ATLANTA — Stantec recently announced the debut of the Emory Proton Therapy Center — the first treatment facility of its kind to open in Georgia that provides advanced cancer care to patients in the region.
Working alongside Winship Cancer Institute of Emory University and the center’s owner, Provident Resources Group, Stantec led the architectural design of the new 115,000-square-foot, three-story center with engineering partners Bard, Rao + Athanas Consulting Engineers and Goldstein-Milano Structural Engineers.
The state-of-the-art center features a 90-ton cyclotron that generates proton particles and four, 240-ton gantries that rotate 360 degrees around the patient to precisely aim the proton beam at a tumor.
The treatment center includes five treatment rooms with the ability to provide proton beam therapy to up to 1,700 patients, including children, annually.
The building’s design takes inspiration from the local cityscape while also ensuring a peaceful retreat for patients; with design features including a generous courtyard lined with a vertical garden as well as a palette that fuses natural colors and textures with its wooden panels.
Furthermore, dashes of bright color reinforce an uplifting atmosphere while providing wayfinding for patients and staff.
The designers also emphasized the significance of considering the comfort of its pediatric population by including family-friendly elements such as a designated family waiting room in the main lobby, a unique playhouse and a layout that allows parents to accompany children through treatment.
Additionally, a 20,000-square-foot retail space holds a 200-car parking garage, creating opportunities for new community offerings in the neighborhood.
The sand and charcoal exterior is also punctuated by generous expanses of glass to help to reinforce the building’s integration with the cityscape.
Standing as a project seven years in the making, the newly completed facility aims to strengthen city of Atlanta’s position as a center for biomedical innovation and advanced cancer care.
“As a facility treating patients of all ages, our team paid particular attention to the comfort of the pediatric population in the design of the Emory Proton Center,” said Paula Williams, a principal at Stantec. “The design includes a dedicated family waiting room in the main lobby, along with a unique playhouse to help these young patients find some comfort.
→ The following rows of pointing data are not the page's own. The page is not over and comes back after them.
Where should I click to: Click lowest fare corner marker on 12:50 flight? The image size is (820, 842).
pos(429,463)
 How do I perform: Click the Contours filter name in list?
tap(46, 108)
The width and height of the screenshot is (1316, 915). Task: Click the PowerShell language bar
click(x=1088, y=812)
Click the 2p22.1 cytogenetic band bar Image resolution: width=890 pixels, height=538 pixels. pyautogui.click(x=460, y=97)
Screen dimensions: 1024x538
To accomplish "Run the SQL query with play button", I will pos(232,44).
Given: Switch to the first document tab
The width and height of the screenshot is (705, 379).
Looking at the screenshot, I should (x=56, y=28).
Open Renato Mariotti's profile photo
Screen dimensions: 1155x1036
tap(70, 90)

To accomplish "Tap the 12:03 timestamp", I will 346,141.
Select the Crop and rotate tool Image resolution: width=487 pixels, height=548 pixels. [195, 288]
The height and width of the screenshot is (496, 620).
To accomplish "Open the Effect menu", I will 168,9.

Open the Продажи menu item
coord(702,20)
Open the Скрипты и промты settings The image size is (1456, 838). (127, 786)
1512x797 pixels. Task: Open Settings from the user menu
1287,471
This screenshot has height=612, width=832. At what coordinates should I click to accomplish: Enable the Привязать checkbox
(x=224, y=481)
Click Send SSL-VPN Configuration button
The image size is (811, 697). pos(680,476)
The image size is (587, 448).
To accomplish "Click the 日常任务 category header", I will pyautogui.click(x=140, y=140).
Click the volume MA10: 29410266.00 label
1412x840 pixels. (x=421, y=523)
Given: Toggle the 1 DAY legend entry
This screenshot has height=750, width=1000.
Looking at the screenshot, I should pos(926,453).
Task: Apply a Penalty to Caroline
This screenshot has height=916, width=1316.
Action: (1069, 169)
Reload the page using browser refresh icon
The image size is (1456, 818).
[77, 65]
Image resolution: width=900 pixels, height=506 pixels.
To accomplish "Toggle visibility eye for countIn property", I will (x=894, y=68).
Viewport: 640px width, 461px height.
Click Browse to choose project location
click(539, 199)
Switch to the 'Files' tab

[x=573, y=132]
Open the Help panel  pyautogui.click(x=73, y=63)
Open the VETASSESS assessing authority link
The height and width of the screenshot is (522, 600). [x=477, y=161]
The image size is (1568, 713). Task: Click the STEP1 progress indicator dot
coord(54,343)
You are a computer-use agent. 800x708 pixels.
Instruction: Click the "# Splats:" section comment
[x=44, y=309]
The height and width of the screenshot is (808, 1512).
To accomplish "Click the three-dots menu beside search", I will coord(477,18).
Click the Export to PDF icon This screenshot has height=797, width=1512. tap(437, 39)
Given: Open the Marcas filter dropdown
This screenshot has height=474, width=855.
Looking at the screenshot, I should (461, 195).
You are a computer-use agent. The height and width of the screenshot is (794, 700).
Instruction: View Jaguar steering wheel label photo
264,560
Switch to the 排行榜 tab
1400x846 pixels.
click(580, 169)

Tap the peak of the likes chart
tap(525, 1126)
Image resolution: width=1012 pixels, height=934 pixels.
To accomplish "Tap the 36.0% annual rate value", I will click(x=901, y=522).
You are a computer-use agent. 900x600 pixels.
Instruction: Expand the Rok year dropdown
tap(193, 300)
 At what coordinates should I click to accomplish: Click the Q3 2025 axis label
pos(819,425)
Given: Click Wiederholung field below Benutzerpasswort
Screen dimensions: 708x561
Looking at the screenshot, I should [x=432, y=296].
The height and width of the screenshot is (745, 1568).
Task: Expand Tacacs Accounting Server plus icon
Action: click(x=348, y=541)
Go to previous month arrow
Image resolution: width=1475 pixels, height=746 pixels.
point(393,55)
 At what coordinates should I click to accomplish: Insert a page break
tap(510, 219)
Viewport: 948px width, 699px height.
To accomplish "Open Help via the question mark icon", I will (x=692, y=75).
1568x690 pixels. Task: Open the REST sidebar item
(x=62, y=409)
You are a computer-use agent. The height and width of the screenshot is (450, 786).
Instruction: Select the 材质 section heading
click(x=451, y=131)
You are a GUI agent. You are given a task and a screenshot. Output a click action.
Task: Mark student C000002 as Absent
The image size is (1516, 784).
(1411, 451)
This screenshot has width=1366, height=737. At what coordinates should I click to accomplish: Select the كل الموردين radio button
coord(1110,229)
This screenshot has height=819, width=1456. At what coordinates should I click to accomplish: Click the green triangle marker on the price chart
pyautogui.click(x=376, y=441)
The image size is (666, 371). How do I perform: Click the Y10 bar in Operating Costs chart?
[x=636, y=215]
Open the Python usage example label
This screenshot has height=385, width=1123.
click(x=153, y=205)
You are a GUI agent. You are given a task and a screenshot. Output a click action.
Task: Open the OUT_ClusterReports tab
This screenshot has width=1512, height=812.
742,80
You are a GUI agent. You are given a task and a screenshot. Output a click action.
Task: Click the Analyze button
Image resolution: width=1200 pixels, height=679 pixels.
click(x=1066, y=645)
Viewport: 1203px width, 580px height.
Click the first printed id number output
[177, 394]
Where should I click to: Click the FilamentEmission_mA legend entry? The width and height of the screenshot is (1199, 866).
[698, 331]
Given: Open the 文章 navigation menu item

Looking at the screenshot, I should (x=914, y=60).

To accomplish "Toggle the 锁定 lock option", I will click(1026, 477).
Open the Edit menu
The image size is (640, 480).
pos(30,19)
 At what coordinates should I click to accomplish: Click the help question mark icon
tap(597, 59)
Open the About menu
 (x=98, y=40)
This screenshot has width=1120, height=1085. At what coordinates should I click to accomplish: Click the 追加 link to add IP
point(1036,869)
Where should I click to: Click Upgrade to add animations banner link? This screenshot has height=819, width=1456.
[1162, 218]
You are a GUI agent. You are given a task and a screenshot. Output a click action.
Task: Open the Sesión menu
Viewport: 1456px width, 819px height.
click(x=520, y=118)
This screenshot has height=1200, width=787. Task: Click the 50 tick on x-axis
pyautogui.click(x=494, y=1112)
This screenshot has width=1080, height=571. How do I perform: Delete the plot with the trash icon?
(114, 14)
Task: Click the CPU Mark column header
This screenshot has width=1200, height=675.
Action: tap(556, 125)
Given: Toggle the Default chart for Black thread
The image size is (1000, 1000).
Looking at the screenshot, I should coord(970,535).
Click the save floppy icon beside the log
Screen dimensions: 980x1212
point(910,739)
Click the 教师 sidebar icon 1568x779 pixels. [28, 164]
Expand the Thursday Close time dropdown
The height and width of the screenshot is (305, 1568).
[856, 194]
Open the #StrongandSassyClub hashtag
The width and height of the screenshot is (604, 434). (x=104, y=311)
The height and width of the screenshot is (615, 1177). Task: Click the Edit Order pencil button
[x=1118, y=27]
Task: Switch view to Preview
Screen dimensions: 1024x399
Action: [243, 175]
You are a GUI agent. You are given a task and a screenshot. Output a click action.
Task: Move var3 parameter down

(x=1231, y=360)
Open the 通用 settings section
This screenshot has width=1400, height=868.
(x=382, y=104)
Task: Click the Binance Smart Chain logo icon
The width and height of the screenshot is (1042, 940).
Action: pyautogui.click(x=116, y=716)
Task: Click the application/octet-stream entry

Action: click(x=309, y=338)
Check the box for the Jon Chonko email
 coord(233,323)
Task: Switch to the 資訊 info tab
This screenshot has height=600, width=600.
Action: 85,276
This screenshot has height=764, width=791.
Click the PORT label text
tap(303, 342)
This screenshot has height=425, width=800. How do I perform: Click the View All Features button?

The center’s layout has also been carefully considered to allow parents to accompany children through the clinical and treatment journey.”
According to Emory University, proton therapy is a painless and non-invasive form of external beam radiation that can be used in the successful treatment of patients with a variety of types of cancer and benign tumors.
With this new center, Winship Cancer Institute of Emory University adds a powerful radiation therapy option to its broad array of cancer-fighting tools. The center will help strengthen Winship’s emergence as a national leader in cancer research and care.
“We are thrilled to begin offering proton therapy treatment to patients in the state of Georgia,” said Winship Cancer Institute Executive Director Walter J. Curran, Jr., MD. “The new center will provide an array of new therapeutic opportunities for our patients close to their home.”
The Emory Proton Center officially opened its doors on Dec. 6, 2018 in Midtown Atlanta with a VIP ribbon-cutting ceremony.
Atlanta Mayor Keisha Lance Bottoms, Emory University President Claire E. Sterk, and Atlanta Braves Vice Chair Emeritus John Schuerholz were among the dignitaries who celebrated the opening and delivered remarks to more than 200 special guests.